The wait has ended. iPhone X – the future of smartphones has arrived amidst much fanfare. Unveiled at an event at the newly opened Steve Jobs Theatre (Apple Campus – Cupertino, California), the iPhone X has been subjected to both bouquets and brickbats. In this post, we explore why.

First things first, the specifications.

iPhone X comes with a host of new features, the most important ones being Facial Recognition, Augmented Reality support, Super Retina Display (Apple’s moniker for OLED display, a first for an iPhone). The home button has bid us goodbye, as the phone now responds to swipe up.

Let’s look at the specs:

Features  Details
Capacity 64 GB, 256 GB
Display 5.8” all-screen OLED, HDR
Resistance Water, Dust
Chip A11 Bionic Chip, Neural Engine
Camera 12-megapixel wide-angle and telephoto cameras, Optical zoom; digital zoom up to 10x
Video 4K video recording, Optical zoom, 6x digital zoom
Id Face ID, enabled by TrueDepth camera
Siri Improved Siri who can be activated with voice
Battery Wireless charging, lasts up to 21 hours
OS iOS 11

 

Fantastic Four Features

While the specifications are excellent as in any iPhone what is the extra special feature that makes this iPhone a fitting one to mark Apple’s tenth anniversary?

Could it be a body made entirely of smooth glass and polished stainless steel? The Facial Recognition capability that promises to adapt to changing human features?
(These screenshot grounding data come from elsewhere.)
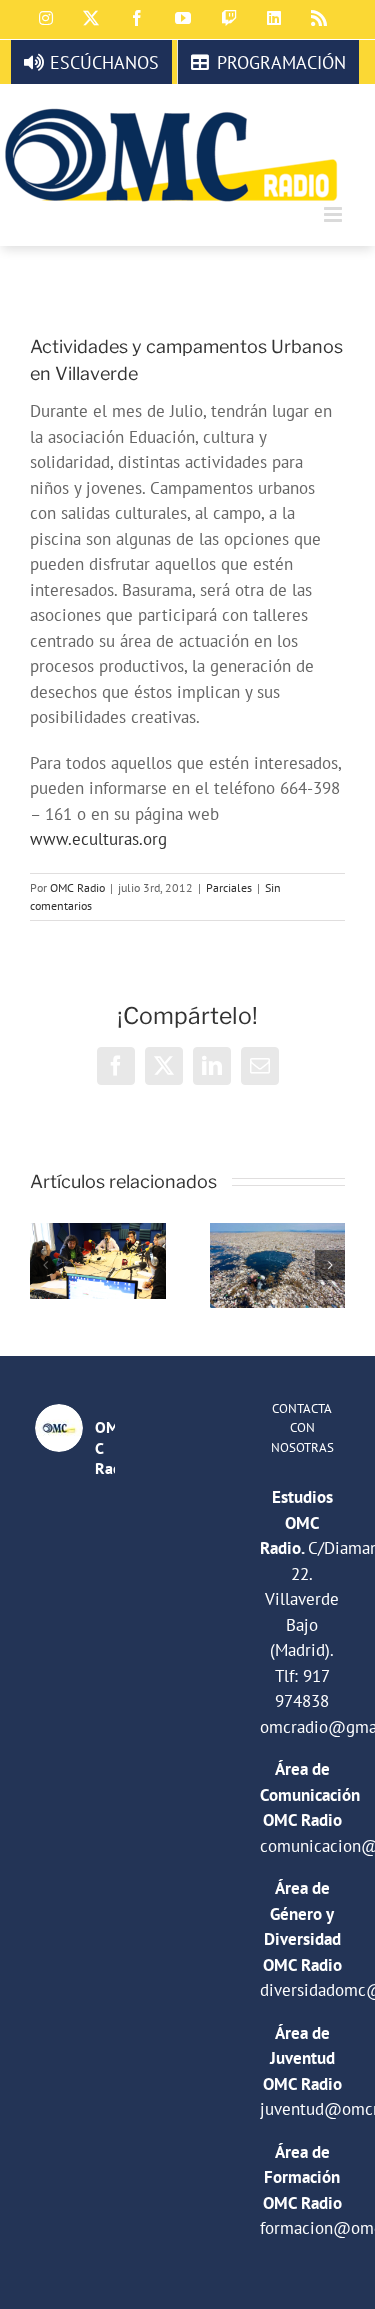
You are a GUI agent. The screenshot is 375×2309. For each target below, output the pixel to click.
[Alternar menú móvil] (334, 214)
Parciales (229, 887)
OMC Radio (77, 887)
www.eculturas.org (98, 839)
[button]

The absence of the home button? Or the impetus for Augmented Reality that is expected to be a game changer for app and gaming experience?

All are strong contenders, but perhaps it is these four that will be making waves for a while:

Facial Recognition

 

 

 

 

 

 

 

 

The Facial Recognition technology, called Face ID, captures several images of facial features with The TrueDepth camera system (a combination of light projectors and sensors), using Infrared light. Akin to the fingerprint security system that scanned our fingerprints, compared with the control set and unlocked the phone, FaceID will be comparing images to provide our gateway pass. Imagine just glancing at the phone to unlock it – simple, isn’t it?

Augmented Reality

Pokémon Go got us started on the AR rage where people were capturing monsters in red and white balls at school, near the dumpster and even at a temple entrance. Apple, too, has gained considerable advancement in AR. We saw a few applications at the event, one by Major League Baseball, where the feature lets spectators attending a live game see player statistics when they hover their phones over a particular athlete.
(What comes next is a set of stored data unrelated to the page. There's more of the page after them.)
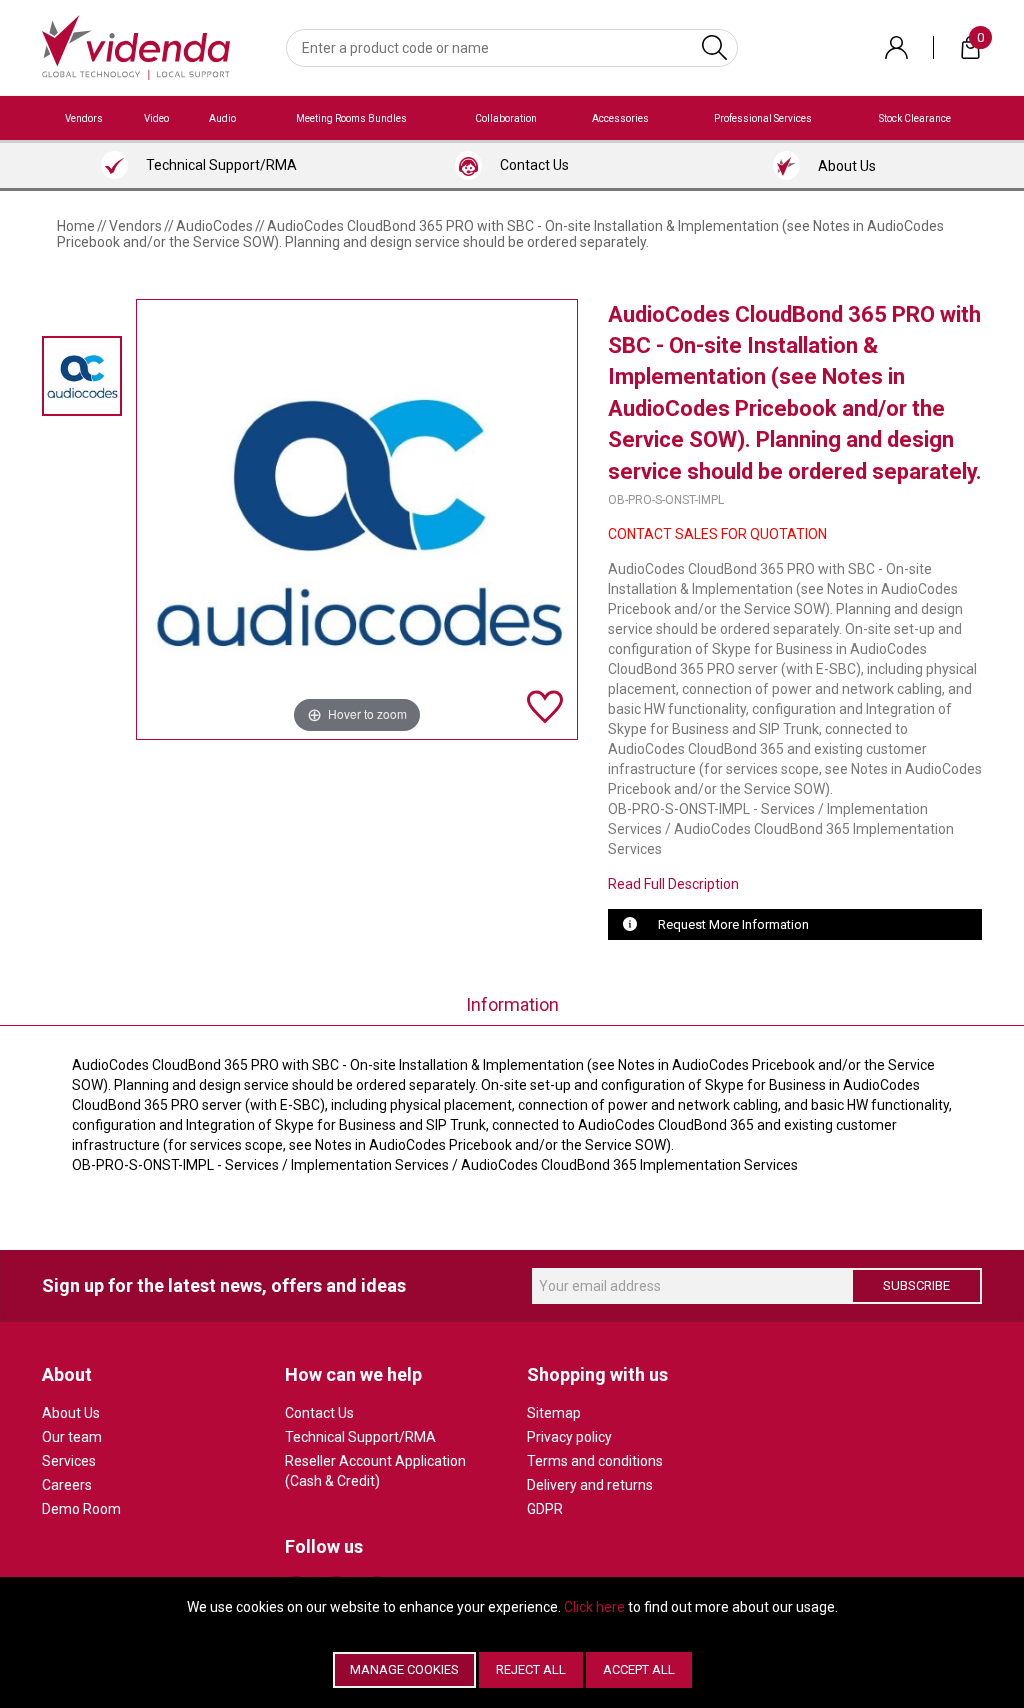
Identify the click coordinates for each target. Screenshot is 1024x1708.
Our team (72, 1437)
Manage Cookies (404, 1669)
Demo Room (81, 1509)
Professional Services (763, 118)
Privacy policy (569, 1437)
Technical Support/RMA (360, 1437)
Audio (222, 118)
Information (512, 1004)
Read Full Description (673, 884)
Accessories (620, 118)
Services (69, 1461)
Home (76, 226)
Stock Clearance (915, 118)
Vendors (84, 118)
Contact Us (319, 1413)
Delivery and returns (590, 1485)
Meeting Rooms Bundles (351, 118)
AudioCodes (214, 226)
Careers (67, 1485)
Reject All (531, 1669)
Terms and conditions (595, 1461)
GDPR (545, 1509)
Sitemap (554, 1413)
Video (156, 118)
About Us (71, 1413)
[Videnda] (136, 46)
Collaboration (506, 118)
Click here (594, 1607)
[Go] (714, 48)
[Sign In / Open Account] (896, 47)
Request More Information (733, 924)
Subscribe (916, 1285)
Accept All (639, 1669)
The technology is still at an infant stage and slowly, AR will gain momentum in smartphones.

Wireless Charging

 

 

 

 

 

 

 

 

iPhone X supports wireless charging. In fact, Apple is going full-fledged in this sphere – launching a wireless charging mat that charges all kinds of Apple devices from watch to phone to pod, all at the same time!

Animoji

Emojis are a loved feature of the internet and smartphones. Almost everyone uses them while texting, updating Facebook status and posting tweets. So why not create custom emoji? No no, we are not talking about emoji characters that look like you, but those that mirror your own expressions and movements!

Why brickbats?

Botched by Notch

 

 

 

 

 

 

 

 

 

 

The feature that has been receiving a lot of flak from a range of designers, developers and general tech aficionados is the now infamous ‘top notch’.
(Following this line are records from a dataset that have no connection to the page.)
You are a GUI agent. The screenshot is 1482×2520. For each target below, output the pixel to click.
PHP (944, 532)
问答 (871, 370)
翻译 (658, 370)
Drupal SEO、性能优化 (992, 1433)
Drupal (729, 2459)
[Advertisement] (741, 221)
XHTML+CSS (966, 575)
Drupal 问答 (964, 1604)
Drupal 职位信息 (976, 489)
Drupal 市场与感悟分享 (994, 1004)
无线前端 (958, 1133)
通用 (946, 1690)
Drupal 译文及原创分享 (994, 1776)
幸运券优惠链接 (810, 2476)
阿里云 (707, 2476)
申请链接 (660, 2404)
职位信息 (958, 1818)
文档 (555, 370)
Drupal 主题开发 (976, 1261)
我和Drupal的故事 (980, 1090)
This section hosts a lot of cameras and sensors and is present right at the top of an otherwise all-screen phone. This might be a problem as the UI is affected while browsing sites.

While designers are expressing their consternation around the world, Apple has suggested in its Human Interface Design to:

Don’t mask or call special attention to key display features. Don’t attempt to hide the device’s rounded corners, sensor housing, or indicator for accessing the Home screen by placing black bars at the top and bottom of the screen.

FaceID is not proven

While Touch ID is a proven security measure, not many are ecstatic about using FaceID for securing their phones. It is entirely possible that identical twins might be easily able to crack the code and use your phone for hilarious or nefarious (if you have an evil twin!) reasons. Not kidding!

Final Word

The iPhone X is indeed a path breaking phone with a bevy of interesting features. It is pricey at $999, but tech aficionados will surely not give it a miss.